Prompt ->
Lay out as a numbered list the lines starting at the one that contains "Where should I click to: Open" and ending at the one that contains "[x=613, y=1259]", leaving out blank lines and pictures.

Provided records ->
──────────────────────────────

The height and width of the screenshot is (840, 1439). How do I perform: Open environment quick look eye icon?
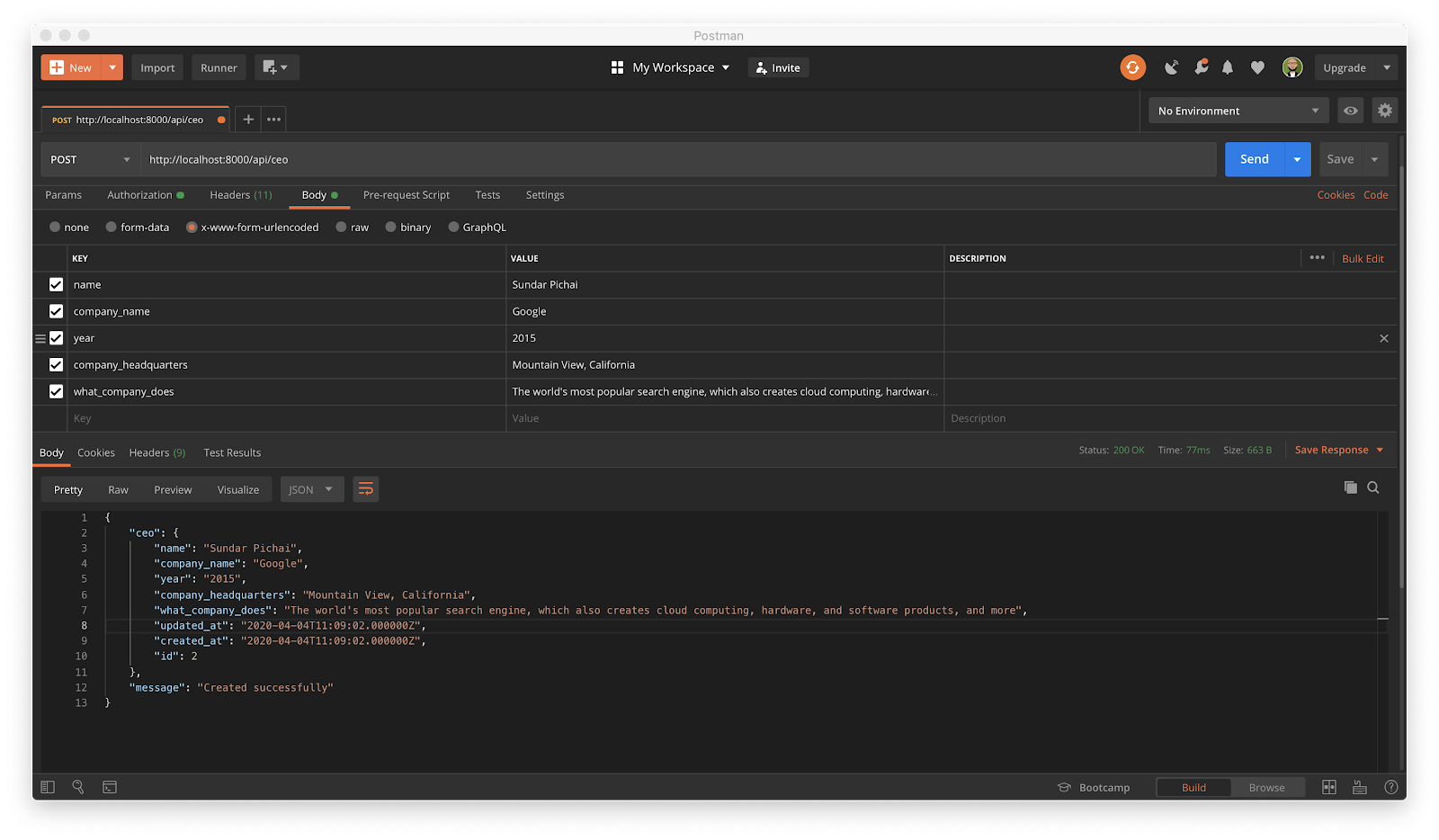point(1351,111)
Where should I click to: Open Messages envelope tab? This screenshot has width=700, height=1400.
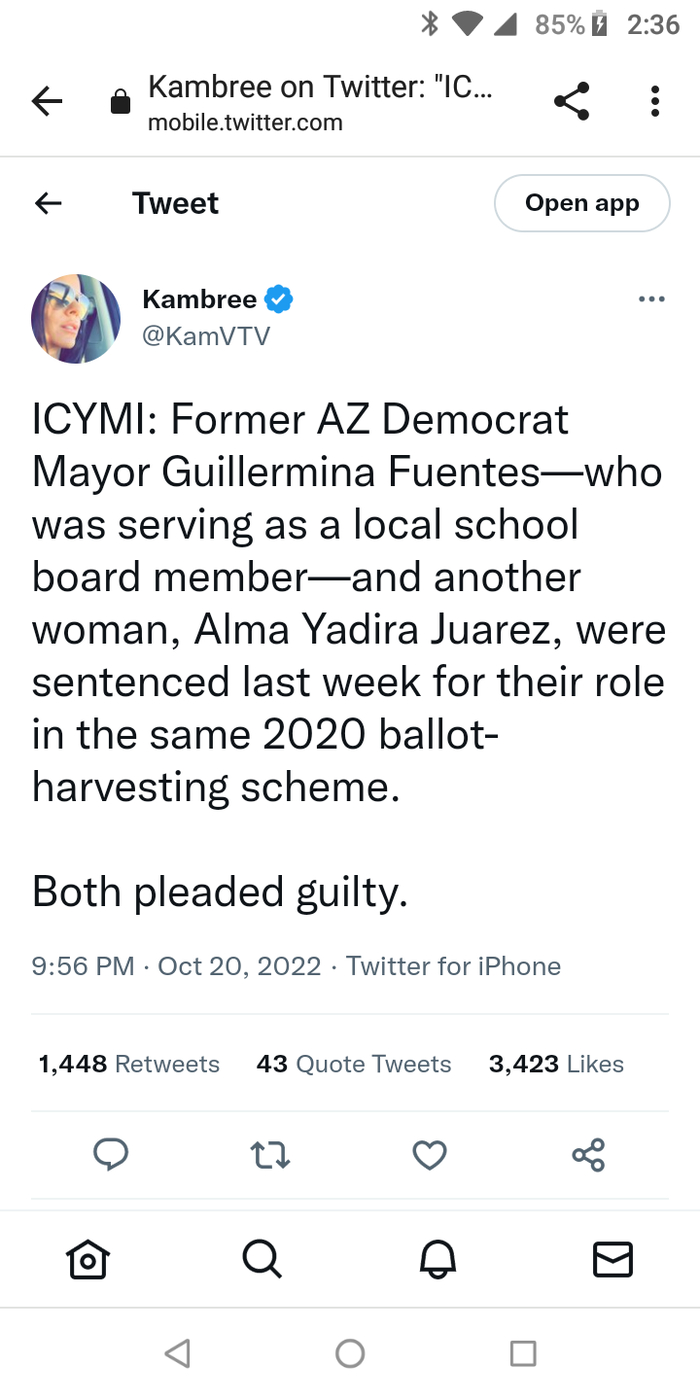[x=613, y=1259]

──────────────────────────────

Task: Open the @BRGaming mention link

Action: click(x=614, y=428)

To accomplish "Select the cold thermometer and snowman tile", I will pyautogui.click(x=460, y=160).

──────────────────────────────

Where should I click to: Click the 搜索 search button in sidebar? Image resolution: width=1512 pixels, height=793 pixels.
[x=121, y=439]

──────────────────────────────

The output ->
1. Where should I click to: Open Messages envelope tab? This screenshot has width=700, height=1400.
2. [x=613, y=1259]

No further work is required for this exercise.